- [Try it]:
Number of lines with the string "Uzbekistan" in the entries below: report it, and nothing besides.

Start of Information

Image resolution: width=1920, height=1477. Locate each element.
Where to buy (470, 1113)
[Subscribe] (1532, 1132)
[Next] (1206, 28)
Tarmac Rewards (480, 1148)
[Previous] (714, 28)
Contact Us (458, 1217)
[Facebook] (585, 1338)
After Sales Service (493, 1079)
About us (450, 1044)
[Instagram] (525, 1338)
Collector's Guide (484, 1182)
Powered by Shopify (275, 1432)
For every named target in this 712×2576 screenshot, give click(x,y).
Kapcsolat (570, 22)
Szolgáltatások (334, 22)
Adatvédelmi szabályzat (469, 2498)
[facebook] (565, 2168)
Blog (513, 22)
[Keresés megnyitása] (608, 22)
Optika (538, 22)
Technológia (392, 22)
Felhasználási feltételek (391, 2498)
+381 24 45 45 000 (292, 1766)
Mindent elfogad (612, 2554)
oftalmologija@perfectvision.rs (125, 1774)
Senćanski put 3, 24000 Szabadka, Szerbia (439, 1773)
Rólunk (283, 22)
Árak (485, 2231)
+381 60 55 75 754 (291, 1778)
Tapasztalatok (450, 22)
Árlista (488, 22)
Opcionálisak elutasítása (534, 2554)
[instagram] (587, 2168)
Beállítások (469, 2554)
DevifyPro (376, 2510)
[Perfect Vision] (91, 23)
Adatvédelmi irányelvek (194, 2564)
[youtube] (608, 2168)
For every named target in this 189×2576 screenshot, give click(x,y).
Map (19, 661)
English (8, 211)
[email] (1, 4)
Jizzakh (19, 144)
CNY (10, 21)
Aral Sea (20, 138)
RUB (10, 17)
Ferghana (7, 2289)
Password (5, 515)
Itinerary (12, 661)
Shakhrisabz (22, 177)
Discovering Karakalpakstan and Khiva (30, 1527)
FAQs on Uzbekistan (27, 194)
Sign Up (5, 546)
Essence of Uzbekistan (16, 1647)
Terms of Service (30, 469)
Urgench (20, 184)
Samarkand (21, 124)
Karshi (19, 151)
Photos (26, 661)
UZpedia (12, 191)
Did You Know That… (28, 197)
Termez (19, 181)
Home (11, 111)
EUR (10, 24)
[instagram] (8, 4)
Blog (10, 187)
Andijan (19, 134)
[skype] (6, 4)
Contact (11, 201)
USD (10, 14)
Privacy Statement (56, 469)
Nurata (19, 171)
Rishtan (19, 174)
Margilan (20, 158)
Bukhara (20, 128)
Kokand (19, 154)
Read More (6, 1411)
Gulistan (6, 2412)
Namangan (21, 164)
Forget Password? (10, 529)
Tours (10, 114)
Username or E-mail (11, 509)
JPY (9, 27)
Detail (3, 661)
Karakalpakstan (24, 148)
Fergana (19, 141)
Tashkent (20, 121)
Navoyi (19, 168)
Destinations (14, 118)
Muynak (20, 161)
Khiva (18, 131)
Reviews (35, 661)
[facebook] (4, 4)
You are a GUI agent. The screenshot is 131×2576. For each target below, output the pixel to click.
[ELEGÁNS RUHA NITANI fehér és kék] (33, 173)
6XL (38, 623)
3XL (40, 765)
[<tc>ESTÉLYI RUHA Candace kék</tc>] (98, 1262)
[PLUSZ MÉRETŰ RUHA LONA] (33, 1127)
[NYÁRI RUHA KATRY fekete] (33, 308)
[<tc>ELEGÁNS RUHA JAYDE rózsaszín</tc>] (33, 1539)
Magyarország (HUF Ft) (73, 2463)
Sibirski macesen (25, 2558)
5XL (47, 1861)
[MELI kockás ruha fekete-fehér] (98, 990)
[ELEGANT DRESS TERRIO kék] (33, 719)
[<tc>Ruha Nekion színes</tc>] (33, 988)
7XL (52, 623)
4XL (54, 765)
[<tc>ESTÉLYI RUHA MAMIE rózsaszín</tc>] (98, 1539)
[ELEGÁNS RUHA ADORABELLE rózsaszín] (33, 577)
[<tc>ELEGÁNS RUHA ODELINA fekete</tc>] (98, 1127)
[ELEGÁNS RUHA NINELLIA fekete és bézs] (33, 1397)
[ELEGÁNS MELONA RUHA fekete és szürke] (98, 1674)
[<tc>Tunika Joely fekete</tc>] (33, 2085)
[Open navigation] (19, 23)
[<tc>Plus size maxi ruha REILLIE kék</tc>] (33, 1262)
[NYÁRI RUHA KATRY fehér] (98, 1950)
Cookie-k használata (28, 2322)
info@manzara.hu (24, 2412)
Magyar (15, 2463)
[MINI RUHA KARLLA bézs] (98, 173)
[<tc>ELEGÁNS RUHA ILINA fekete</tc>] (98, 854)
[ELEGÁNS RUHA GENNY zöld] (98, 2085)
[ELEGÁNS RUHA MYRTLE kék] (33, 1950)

End of Information

- [Solution to this problem]:
2